• EXERCISE PROMPT
When you reach the line containing "Instruction: Switch to", begin reproducing the lines exactly and continue through the end of the listing, leaving out the pictures.

[[ INPUT DATA open ]]

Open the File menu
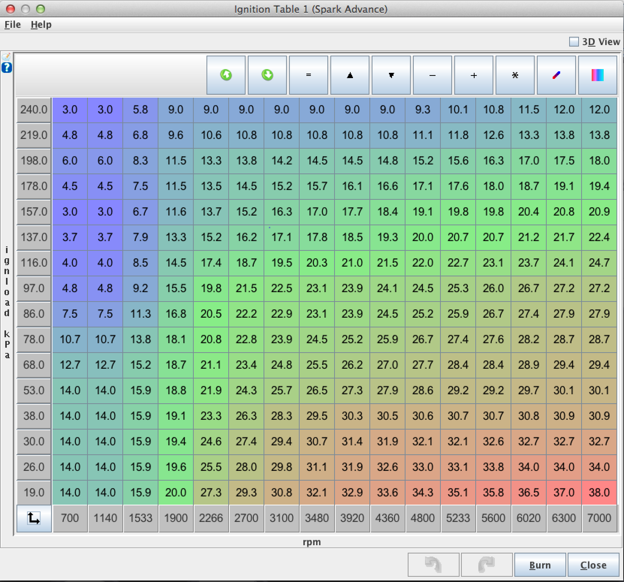624x582 pixels. (x=12, y=25)
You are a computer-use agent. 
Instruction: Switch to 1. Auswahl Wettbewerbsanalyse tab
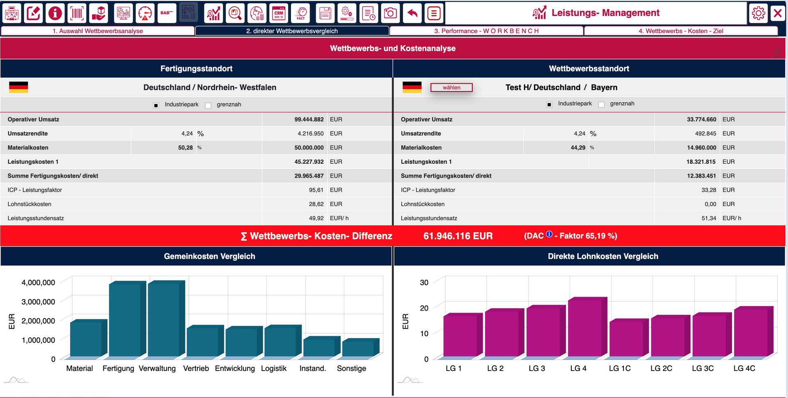(x=98, y=31)
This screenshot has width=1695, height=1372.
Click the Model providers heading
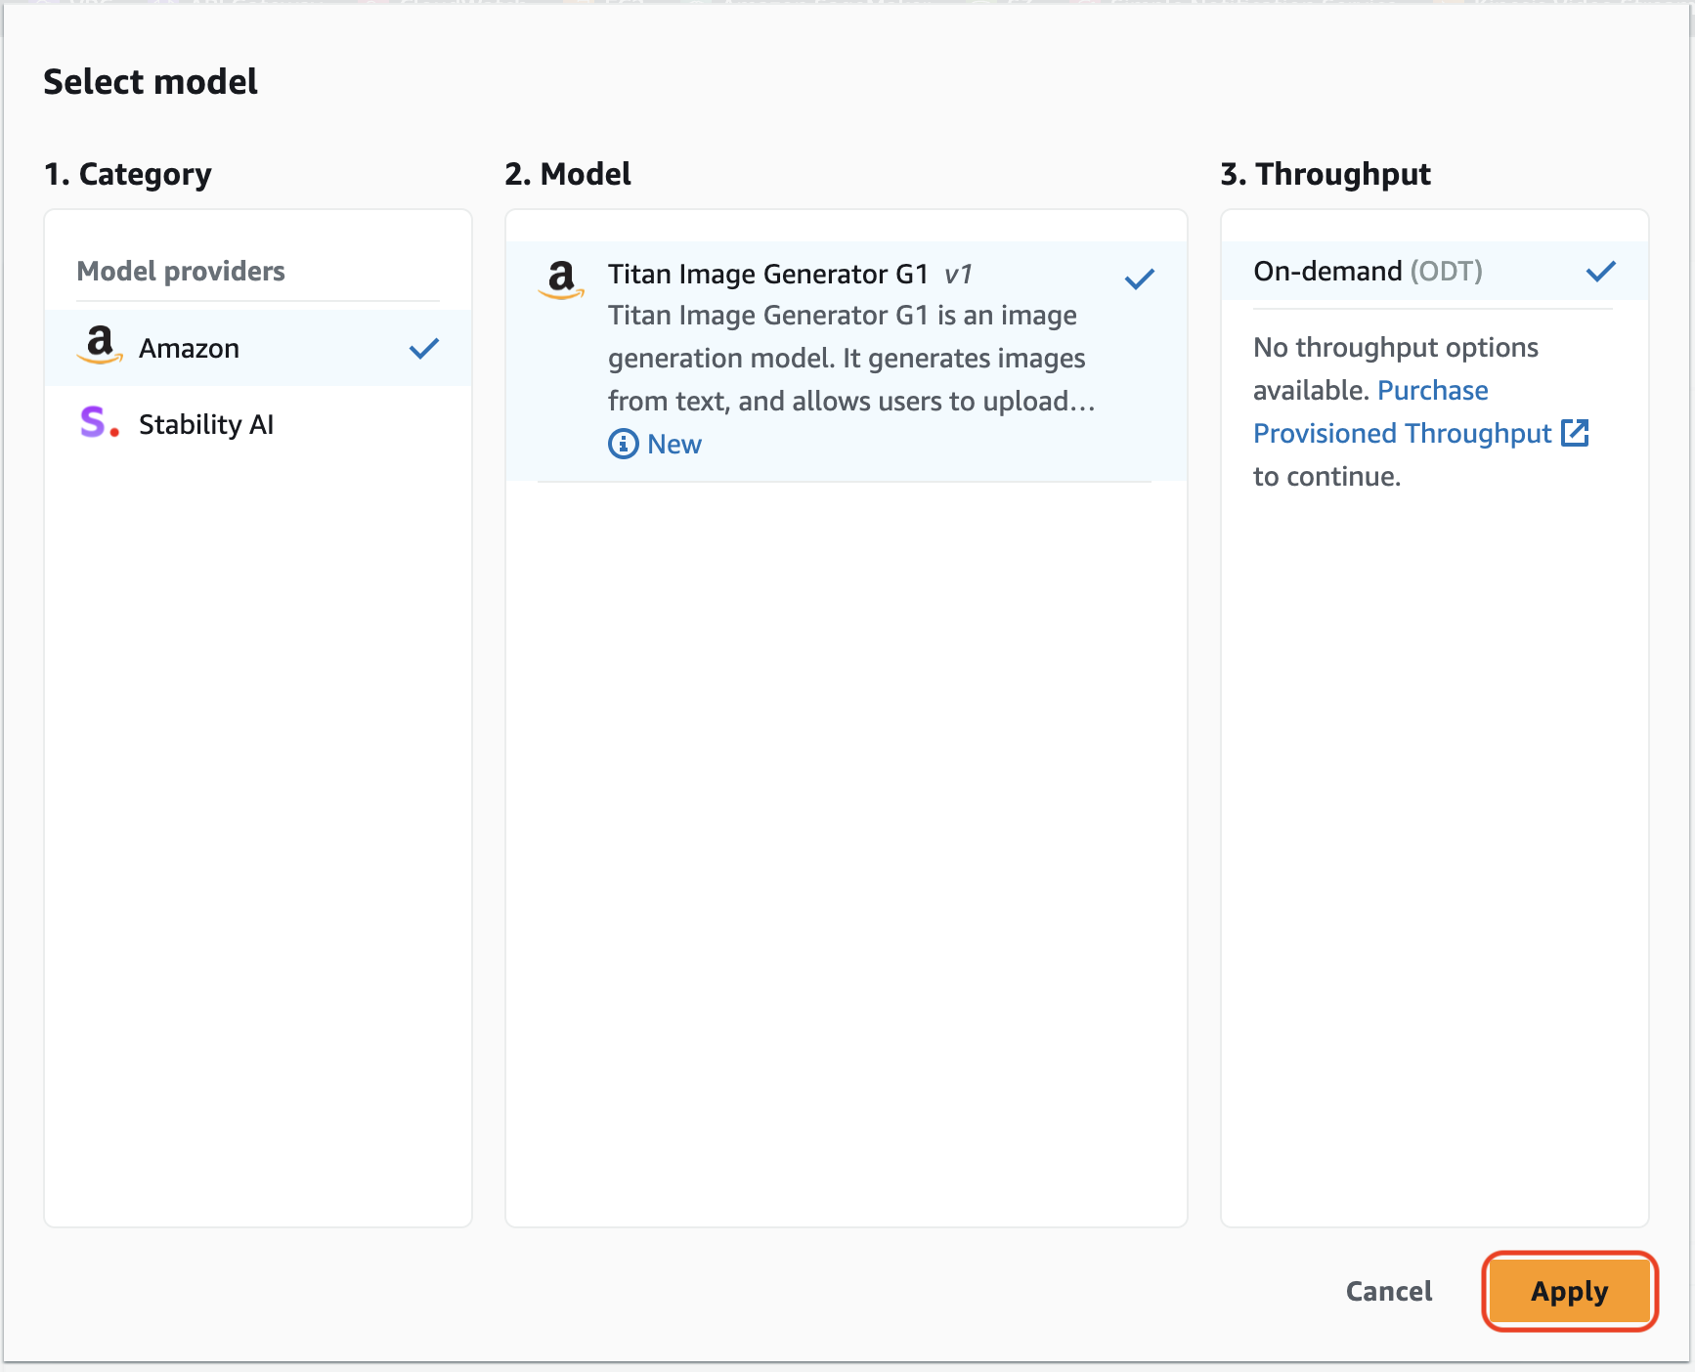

[[ INPUT DATA closed ]]

• EXERCISE OUTPUT
Instruction: Switch to 1. Auswahl Wettbewerbsanalyse tab
(x=98, y=31)
This screenshot has width=1695, height=1372.
Click the Model providers heading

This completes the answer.